**WHAT THIS EXERCISE ASKS**:
1. In the North Korea news entries, which country came second in the study of Internet censorship?
2. Return the part of the North Korea news entries from "January 15, 2020: A" to "Iran, and Turkmenistan.", copied word for word.
3. Resume the North Korea news entries after their final sentence.

**TEXT UNDER STUDY**:
January 15, 2020: A recent study of Internet censorship concluded that North Korea had the most heavily controlled Internet with China coming in second followed by Russia, Iran, and Turkmenistan.
January 10, 2020: In what has become an annual ritual the government has launched another “special effort” to curb corruption among those who guard the Chinese border. These troops know they can make a lot of money taking bribes from smugglers and illegal travelers in general. The government has learned, but won’t admit officially, that these anti-corruption efforts don’t last long and that each year the government has to bring in personnel from different security or intelligence organization to try and impose discipline. This year it is people from the military intelligence agency. These fellows have heard of the corruption and have less security and policing experience than their counterparts in the secret police and are expected to be less effective and more quickly corrupted.

**DATA TO EXAMINE**:
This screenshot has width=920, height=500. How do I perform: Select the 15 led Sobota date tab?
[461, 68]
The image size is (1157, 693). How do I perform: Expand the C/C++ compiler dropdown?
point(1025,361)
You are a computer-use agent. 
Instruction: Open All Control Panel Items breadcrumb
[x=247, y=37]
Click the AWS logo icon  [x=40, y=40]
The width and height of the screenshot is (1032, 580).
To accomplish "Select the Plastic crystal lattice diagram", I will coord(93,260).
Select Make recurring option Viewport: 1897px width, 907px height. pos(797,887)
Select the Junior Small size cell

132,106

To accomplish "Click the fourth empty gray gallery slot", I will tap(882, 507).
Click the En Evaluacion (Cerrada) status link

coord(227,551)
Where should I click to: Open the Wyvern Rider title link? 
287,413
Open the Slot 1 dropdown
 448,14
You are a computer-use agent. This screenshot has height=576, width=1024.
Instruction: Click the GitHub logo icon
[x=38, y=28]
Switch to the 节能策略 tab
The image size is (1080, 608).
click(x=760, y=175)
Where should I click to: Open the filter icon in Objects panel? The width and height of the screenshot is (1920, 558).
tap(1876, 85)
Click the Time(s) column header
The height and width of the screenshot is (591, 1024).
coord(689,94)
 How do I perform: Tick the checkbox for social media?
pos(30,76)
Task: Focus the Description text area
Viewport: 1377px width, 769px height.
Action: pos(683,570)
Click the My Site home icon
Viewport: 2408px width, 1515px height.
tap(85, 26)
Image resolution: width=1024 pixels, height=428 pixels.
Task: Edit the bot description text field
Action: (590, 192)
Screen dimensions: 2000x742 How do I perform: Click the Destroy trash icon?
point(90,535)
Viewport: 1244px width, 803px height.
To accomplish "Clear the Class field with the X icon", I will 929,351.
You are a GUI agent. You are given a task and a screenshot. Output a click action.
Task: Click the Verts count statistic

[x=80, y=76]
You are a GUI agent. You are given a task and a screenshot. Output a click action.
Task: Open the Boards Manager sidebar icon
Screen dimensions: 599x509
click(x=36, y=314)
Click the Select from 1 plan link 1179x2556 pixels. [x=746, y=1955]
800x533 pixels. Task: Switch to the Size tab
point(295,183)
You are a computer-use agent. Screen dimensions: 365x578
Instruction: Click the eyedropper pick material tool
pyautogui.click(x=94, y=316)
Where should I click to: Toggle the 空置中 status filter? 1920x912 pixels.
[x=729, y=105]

**RESULTS**:
1. China

2.
January 15, 2020: A recent study of Internet censorship concluded that North Korea had the most heavily controlled Internet with China coming in second followed by Russia, Iran, and Turkmenistan.

3.
Some forms of corruption get less attention from the government. One example is the growing use of bribes and payments for test answers for the university entrance exams. While South Korea has the highest percentage of adults with a college education, North Korea has a much lower rate and in North Korea having a college degree leads to much better life than most North Koreans can achieve. So well-off families can justify paying a lot of money to get their kids into the best universities.
January 2, 2020: This year North Korea publicized a special round of training for some members of the Worker-Peasant Red Guards. This is a local armed militia with a claimed strength of five million adults (out of a population of 25 million). There is supposed to be several periods of annual training, which consists of gathering local militia members together to confirm membership and issue weapons for training, but rarely for target practice. This year a few units underwent longer training the involved target practice at a rifle range and s brief period of time living outdoors as the militia might have to do in wartime. This was apparently a propaganda effort because there are not enough resources to do this on a large scale. The active-duty troops are complaining that there is not enough food, fuel or ammunition for any training and that more and more of their time is spent on raising their own food or working on non-military construction projects. This, not surprisingly, has led to more corruption among officers, NCOs and civilians who work with the military. This problem has become so widespread and visible that North Korea has launched a well-publicized crackdown.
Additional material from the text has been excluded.